>> START Quoted text

Please Stop Telling People to Vote
The non profit industrial complex has civic engagement ass-backwards
In the 2016 presidential election (maybe you remember it) 89 thousand people in Michigan voted but left the presidential portion of their ballot blank. It was, of course, more than enough to have covered the difference between Hillary Clinton and Donald Trump, the eventual winner. And, as you no doubt remember, Trump would not have won without winning Michigan, a victory that seemingly surprised the Clinton campaign as much as their lackeys in the mainstream media. Hillary could have simply campaigned in Michigan once, but instead her campaign spent the post-election weeks and months looking outward for blame, lashing out at non-voters, Jill Stein voters, and the “undervoters” referenced above. Our supposed party of the working class never misses a chance to blame the little guy for their incompetence (I held my nose and voted for Hillary in 2016. Chill). The narrative was that these people were naive and selfish.
There is, of course, another way to look at the “undervoting” phenomenon, which happened again in 2020, and I expect will happen again this fall, probably at historic rates. Perhaps people were disgusted with the options made available to them. Perhaps it was an act of noble protest against a system that served up two candidates who clearly could not care less about ordinary people. And maybe they actually cared about their State Rep race, their county commissioner, their mayor, but couldn’t bring themself to choose either Presidential candidate; two elderly, wealthy, corrupt coastal elites who couldn’t be more distant from the average Michiganders life. Committing to an act of protest takes courage, and in an environment where everyone on both sides was screaming about it being the “most important election of our lifetime” leaving the top of a ballot blank, if nothing else, took a little courage.
Every four years, the non profit industrial complex “GOTV” apparatus whirrs to life. Right now money is falling from the sky for “voter engagement” work. Organizations are staffing up, hiring canvassers, “organizers”, and back end administrative staff to manage data. If you like this kind of stuff, you can carve out a nifty little career for yourself in “voter engagement” and “voter education”. Don’t forget your lanyard. In swing states like Michigan, this infusion of cash often acts as a lifeline for non-profit organizations, allowing us to mobilize around GOTV in the short term and ramp up our organizing in the long term. At least in theory. In practice, I’ve begun to doubt how effective it is.
Of course a civically engaged populace is a noble goal, right? And certainly no one would argue that efforts to increase voting among historically underrepresented portions of the populace are misguided, again, at least in theory. There are well intentioned, noble people working hard in this field, no doubt. But what purpose does all of this money really serve, in the end? And is a populace that shows up to vote out of a sense of obligation, without any real sense that it matters, and perhaps even with a lingering feeling of resentment about it, really a good goal?
In an ideal world every American would be politically engaged year round, showing up to city council and school board meetings. She would have at least a loose grasp on the problems facing her family and community and who had the power and money to do something about it. Presidential politics would be important, but not particularly more so than other elections, and she wouldn’t pay significantly more attention to it than, say, her state house race or the race for her cities mayor. She would have time to be involved in various political efforts according to her values and priorities, perhaps occasionally organizing a petition drive or canvassing for some local ballot initiative. This wouldn’t be seen, in the ideal world, as anything out of the ordinary. Most people would do it.

>> END Quoted text
>> START Data section

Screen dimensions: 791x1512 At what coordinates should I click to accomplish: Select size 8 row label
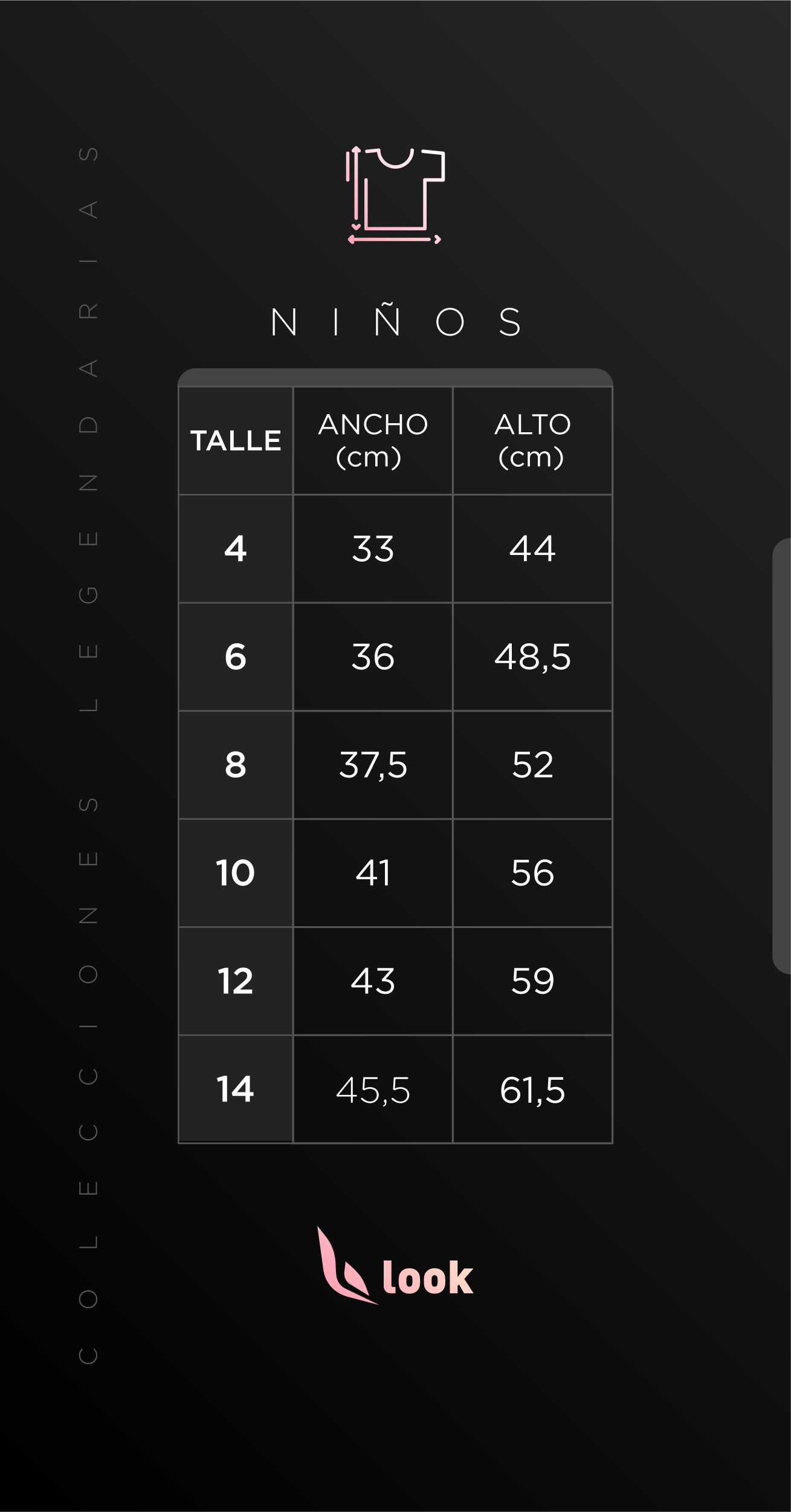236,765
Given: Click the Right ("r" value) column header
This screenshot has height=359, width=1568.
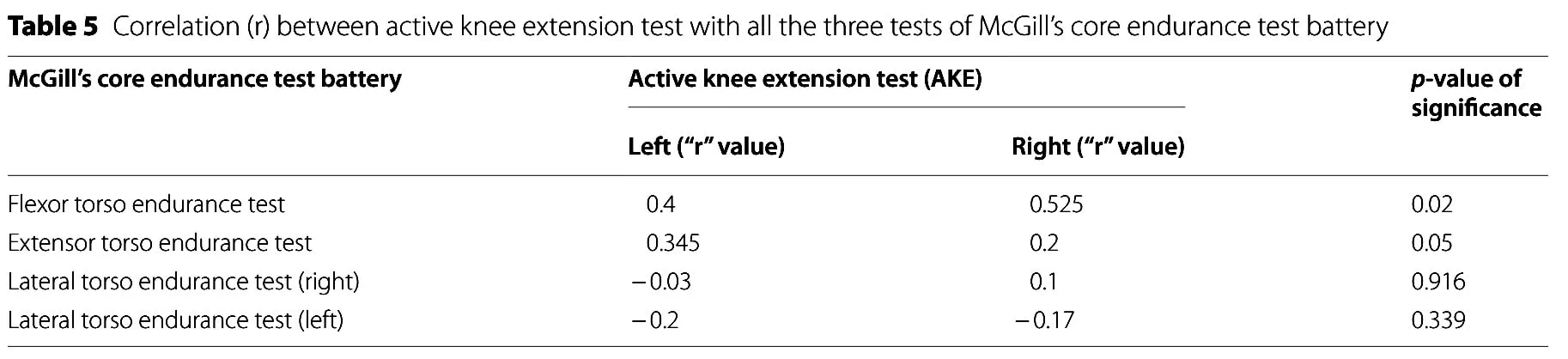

>> END Data section

Tasks and exercises:
**A)** In the essay on telling people to vote, why does the author say that leaving the top of the ballot blank took a little courage? Answer in one to three sentences.
**B)** Write the next part of the essay on telling people to vote, starting after its final sentence.

Task results:
**A)** The author says committing to an act of protest takes courage. In 2016, everyone on both sides was shouting that it was the "most important election of our lifetime," so leaving the presidential choice blank in that climate took at least a little courage.

**B)**
In an ideal world our elected officials would see this level of engagement and feel immense pressure to be responsive to their constituents. They would show up to high school football games, coffee hours after church, local diners and coffee shops, and block club meetings, where they would expect to have demands made of them by ordinary people. These ordinary people would feel empowered, by a culture of civic engagement, to talk to their elected representatives as peers, and to make demands of them, as an employer does to his employee (this is, after all, how a democracy is supposed to work).
When we say “civic engagement” this is what many of us picture. And it’s a beautiful picture, a world I am willing to work hard for, to sacrifice for. But it’s obviously far from the world we have, and I fear that all the civic engagement money that is thrown around and infrastructure that has been built is getting us farther away from it, not closer.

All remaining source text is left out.